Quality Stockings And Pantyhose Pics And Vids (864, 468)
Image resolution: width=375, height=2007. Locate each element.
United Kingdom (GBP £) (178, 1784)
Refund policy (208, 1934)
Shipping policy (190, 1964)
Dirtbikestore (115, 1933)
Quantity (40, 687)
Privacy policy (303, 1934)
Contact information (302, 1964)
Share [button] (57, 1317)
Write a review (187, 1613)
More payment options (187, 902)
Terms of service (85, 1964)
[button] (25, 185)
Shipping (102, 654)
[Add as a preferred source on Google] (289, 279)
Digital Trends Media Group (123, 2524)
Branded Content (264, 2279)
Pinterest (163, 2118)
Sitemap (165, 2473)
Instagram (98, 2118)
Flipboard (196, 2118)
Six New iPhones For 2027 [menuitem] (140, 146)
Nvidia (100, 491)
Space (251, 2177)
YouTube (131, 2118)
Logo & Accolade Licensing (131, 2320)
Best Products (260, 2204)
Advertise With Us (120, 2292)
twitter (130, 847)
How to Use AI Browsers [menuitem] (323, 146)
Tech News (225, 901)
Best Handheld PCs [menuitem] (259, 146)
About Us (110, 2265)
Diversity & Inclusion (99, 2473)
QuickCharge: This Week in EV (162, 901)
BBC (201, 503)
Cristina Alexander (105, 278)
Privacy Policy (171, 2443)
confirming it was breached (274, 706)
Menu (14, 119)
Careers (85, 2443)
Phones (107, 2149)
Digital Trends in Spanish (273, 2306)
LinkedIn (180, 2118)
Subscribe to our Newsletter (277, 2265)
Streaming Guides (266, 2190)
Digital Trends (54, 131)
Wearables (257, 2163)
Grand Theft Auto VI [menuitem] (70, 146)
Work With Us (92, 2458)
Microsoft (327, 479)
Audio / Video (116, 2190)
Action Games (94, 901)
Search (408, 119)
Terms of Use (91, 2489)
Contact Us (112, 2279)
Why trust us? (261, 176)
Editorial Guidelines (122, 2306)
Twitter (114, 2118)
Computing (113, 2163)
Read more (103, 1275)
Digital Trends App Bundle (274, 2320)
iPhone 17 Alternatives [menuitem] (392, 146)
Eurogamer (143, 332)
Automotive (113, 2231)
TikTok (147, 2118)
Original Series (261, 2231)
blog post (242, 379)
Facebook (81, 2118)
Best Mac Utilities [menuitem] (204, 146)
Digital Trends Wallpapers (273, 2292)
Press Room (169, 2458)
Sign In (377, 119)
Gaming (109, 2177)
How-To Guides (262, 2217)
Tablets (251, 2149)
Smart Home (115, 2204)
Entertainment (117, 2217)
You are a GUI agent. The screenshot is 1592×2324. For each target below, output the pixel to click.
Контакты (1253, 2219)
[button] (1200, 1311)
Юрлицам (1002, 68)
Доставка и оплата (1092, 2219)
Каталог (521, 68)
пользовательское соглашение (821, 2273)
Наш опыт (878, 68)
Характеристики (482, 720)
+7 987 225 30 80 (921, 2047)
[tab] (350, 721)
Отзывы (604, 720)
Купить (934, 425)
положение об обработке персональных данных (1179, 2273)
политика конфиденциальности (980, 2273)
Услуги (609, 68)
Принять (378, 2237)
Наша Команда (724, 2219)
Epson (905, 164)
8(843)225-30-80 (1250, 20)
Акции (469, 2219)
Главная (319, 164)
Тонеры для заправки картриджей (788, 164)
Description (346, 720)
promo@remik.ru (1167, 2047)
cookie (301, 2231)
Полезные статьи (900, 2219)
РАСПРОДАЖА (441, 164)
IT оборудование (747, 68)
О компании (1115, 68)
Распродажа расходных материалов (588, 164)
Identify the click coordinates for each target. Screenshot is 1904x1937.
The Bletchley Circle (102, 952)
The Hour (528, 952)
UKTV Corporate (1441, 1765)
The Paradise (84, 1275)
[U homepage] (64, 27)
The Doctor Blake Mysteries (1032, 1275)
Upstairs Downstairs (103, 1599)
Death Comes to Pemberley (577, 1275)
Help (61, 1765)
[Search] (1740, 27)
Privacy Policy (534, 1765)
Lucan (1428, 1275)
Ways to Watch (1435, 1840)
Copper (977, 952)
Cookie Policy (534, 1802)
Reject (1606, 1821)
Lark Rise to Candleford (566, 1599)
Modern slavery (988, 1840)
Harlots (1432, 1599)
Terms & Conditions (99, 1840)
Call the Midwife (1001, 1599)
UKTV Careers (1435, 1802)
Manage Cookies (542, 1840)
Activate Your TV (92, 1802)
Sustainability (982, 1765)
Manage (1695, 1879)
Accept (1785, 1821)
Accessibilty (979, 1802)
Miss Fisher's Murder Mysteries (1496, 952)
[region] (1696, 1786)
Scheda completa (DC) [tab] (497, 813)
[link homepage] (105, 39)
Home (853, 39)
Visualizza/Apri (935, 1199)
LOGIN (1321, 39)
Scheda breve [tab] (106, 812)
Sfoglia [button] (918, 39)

EXERCISE DESCRIPTION — Copy out the full listing so that each line matches exactly.

EXERCISE RESULT —
Quality Stockings And Pantyhose Pics And Vids (864, 468)
Image resolution: width=375, height=2007. Locate each element.
United Kingdom (GBP £) (178, 1784)
Refund policy (208, 1934)
Shipping policy (190, 1964)
Dirtbikestore (115, 1933)
Quantity (40, 687)
Privacy policy (303, 1934)
Contact information (302, 1964)
Share [button] (57, 1317)
Write a review (187, 1613)
More payment options (187, 902)
Terms of service (85, 1964)
[button] (25, 185)
Shipping (102, 654)
[Add as a preferred source on Google] (289, 279)
Digital Trends Media Group (123, 2524)
Branded Content (264, 2279)
Pinterest (163, 2118)
Sitemap (165, 2473)
Instagram (98, 2118)
Flipboard (196, 2118)
Six New iPhones For 2027 [menuitem] (140, 146)
Nvidia (100, 491)
Space (251, 2177)
YouTube (131, 2118)
Logo & Accolade Licensing (131, 2320)
Best Products (260, 2204)
Advertise With Us (120, 2292)
twitter (130, 847)
How to Use AI Browsers [menuitem] (323, 146)
Tech News (225, 901)
Best Handheld PCs [menuitem] (259, 146)
About Us (110, 2265)
Diversity & Inclusion (99, 2473)
QuickCharge: This Week in EV (162, 901)
BBC (201, 503)
Cristina Alexander (105, 278)
Privacy Policy (171, 2443)
confirming it was breached (274, 706)
Menu (14, 119)
Careers (85, 2443)
Phones (107, 2149)
Digital Trends in Spanish (273, 2306)
LinkedIn (180, 2118)
Subscribe to our Newsletter (277, 2265)
Streaming Guides (266, 2190)
Digital Trends (54, 131)
Wearables (257, 2163)
Grand Theft Auto VI [menuitem] (70, 146)
Work With Us (92, 2458)
Microsoft (327, 479)
Audio / Video (116, 2190)
Action Games (94, 901)
Search (408, 119)
Terms of Use (91, 2489)
Contact Us (112, 2279)
Why trust us? (261, 176)
Editorial Guidelines (122, 2306)
Twitter (114, 2118)
Computing (113, 2163)
Read more (103, 1275)
Digital Trends App Bundle (274, 2320)
iPhone 17 Alternatives [menuitem] (392, 146)
Eurogamer (143, 332)
Automotive (113, 2231)
TikTok (147, 2118)
Original Series (261, 2231)
blog post (242, 379)
Facebook (81, 2118)
Best Mac Utilities [menuitem] (204, 146)
Digital Trends Wallpapers (273, 2292)
Press Room (169, 2458)
Sign In (377, 119)
Gaming (109, 2177)
How-To Guides (262, 2217)
Tablets (251, 2149)
Smart Home (115, 2204)
Entertainment (117, 2217)
You are a GUI agent. The screenshot is 1592×2324. For each target below, output the pixel to click.
Контакты (1253, 2219)
[button] (1200, 1311)
Юрлицам (1002, 68)
Доставка и оплата (1092, 2219)
Каталог (521, 68)
пользовательское соглашение (821, 2273)
Наш опыт (878, 68)
Характеристики (482, 720)
+7 987 225 30 80 (921, 2047)
[tab] (350, 721)
Отзывы (604, 720)
Купить (934, 425)
положение об обработке персональных данных (1179, 2273)
политика конфиденциальности (980, 2273)
Услуги (609, 68)
Принять (378, 2237)
Наша Команда (724, 2219)
Epson (905, 164)
8(843)225-30-80 (1250, 20)
Акции (469, 2219)
Главная (319, 164)
Тонеры для заправки картриджей (788, 164)
Description (346, 720)
promo@remik.ru (1167, 2047)
cookie (301, 2231)
Полезные статьи (900, 2219)
РАСПРОДАЖА (441, 164)
IT оборудование (747, 68)
О компании (1115, 68)
Распродажа расходных материалов (588, 164)
Identify the click coordinates for each target. Screenshot is 1904x1937.
The Bletchley Circle (102, 952)
The Hour (528, 952)
UKTV Corporate (1441, 1765)
The Paradise (84, 1275)
[U homepage] (64, 27)
The Doctor Blake Mysteries (1032, 1275)
Upstairs Downstairs (103, 1599)
Death Comes to Pemberley (577, 1275)
Help (61, 1765)
[Search] (1740, 27)
Privacy Policy (534, 1765)
Lucan (1428, 1275)
Ways to Watch (1435, 1840)
Copper (977, 952)
Cookie Policy (534, 1802)
Reject (1606, 1821)
Lark Rise to Candleford (566, 1599)
Modern slavery (988, 1840)
Harlots (1432, 1599)
Terms & Conditions (99, 1840)
Call the Midwife (1001, 1599)
UKTV Careers (1435, 1802)
Manage Cookies (542, 1840)
Activate Your TV (92, 1802)
Sustainability (982, 1765)
Manage (1695, 1879)
Accept (1785, 1821)
Accessibilty (979, 1802)
Miss Fisher's Murder Mysteries (1496, 952)
[region] (1696, 1786)
Scheda completa (DC) [tab] (497, 813)
[link homepage] (105, 39)
Home (853, 39)
Visualizza/Apri (935, 1199)
LOGIN (1321, 39)
Scheda breve [tab] (106, 812)
Sfoglia [button] (918, 39)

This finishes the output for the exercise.